La consapevolezza di quest’ultimo esito presentava un vistoso contrasto con gli assunti della teoria sottoculturale conciliandosi con una fondamentale ambiguità delle condotte delinquenziali: queste non risultavano scaturire da un meccanismo di formazione reattiva diretto al rovesciamento dei valori correnti bensì da una serie di neutralizzazioni ossia da un sistema di difesa volto ad attenuare il senso di colpa e la responsabilità per i fatti delittuosi commessi, vissuti come offensivi di valori ben presenti anche agli individui dediti ad attività criminose.
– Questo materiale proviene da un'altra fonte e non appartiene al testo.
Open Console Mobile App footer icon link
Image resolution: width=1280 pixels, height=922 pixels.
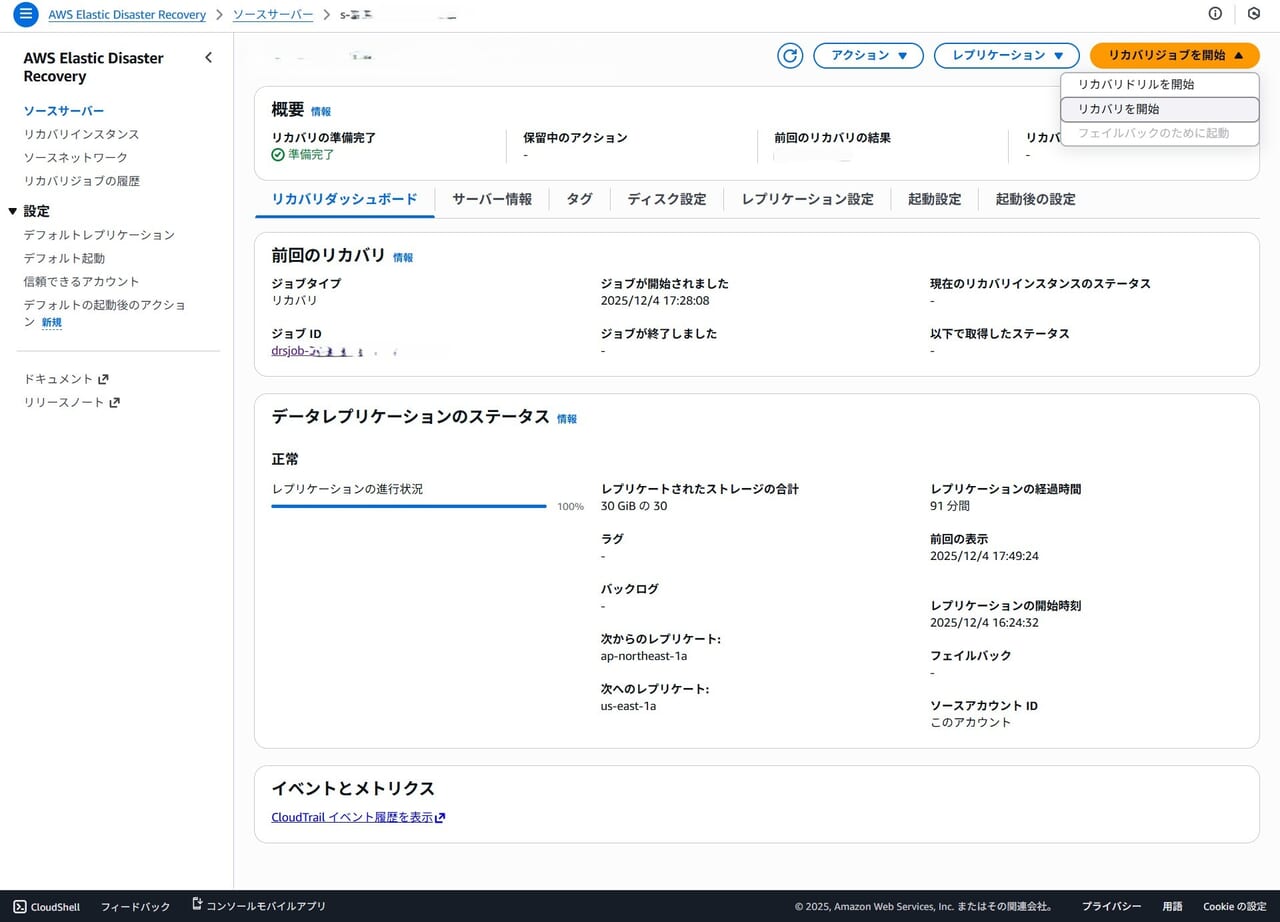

La teoria muove dall’idea che la criminalità sia preceduta e accompagnata da uno stato di drift, di deriva: che al crimine si sia sospinti da un movimento con forti componenti inerziali. Il delinquente va alla deriva tra le azioni criminali e quelle convenzionali. L’antico dilemma libero arbitrio-determinismo vedrebbe questa teoria collocata sulla linea mediana di un determinismo morbido, alla luce del quale gli individui non appaiono completamente liberi né completamente determinati nelle loro azioni.

Peraltro il movimento di deriva sarebbe agevolato dall’esistenza di una convergenza sotterranea tra le tecniche di neutralizzazione messe in atto e le visioni di valore espresse dai soggetti istituzionali o comunque rappresentativi della morale ufficiale. Il terreno propizio i comportamenti criminosi sarebbe comunque pur sempre costituito da una sottocultura della delinquenza: un contesto nel quale la realizzazione di fatti delinquenziali è una conoscenza comune in un gruppo di giovani.

In effetti quando divengono adulti sia fisicamente sia nel senso dell’acquisizione di connotati di status, l’ansietà si riduce e cominciano a confrontarsi con le differenze tra valori convenzionali e delinquenziali. Le diverse tecniche di neutralizzazione sono state classificate secondo cinque tipologie.

· negazione della responsabilità. Si respinge il biasimo per le proprie azioni attribuendone la causa a forze fuori dal proprio controllo.

· negazione del danno. Non si nega la responsabilità dell’azione ma la dannosità della stessa

· negazione della vittima. Si accolla alla vittima la responsabilità per il crimine o si nega la sua esistenza.

· Condanna dei condannati. Si sottolineano le manchevolezze delle figure che rappresentano l’autorità negandone la legittimazione a esprimere una condanna.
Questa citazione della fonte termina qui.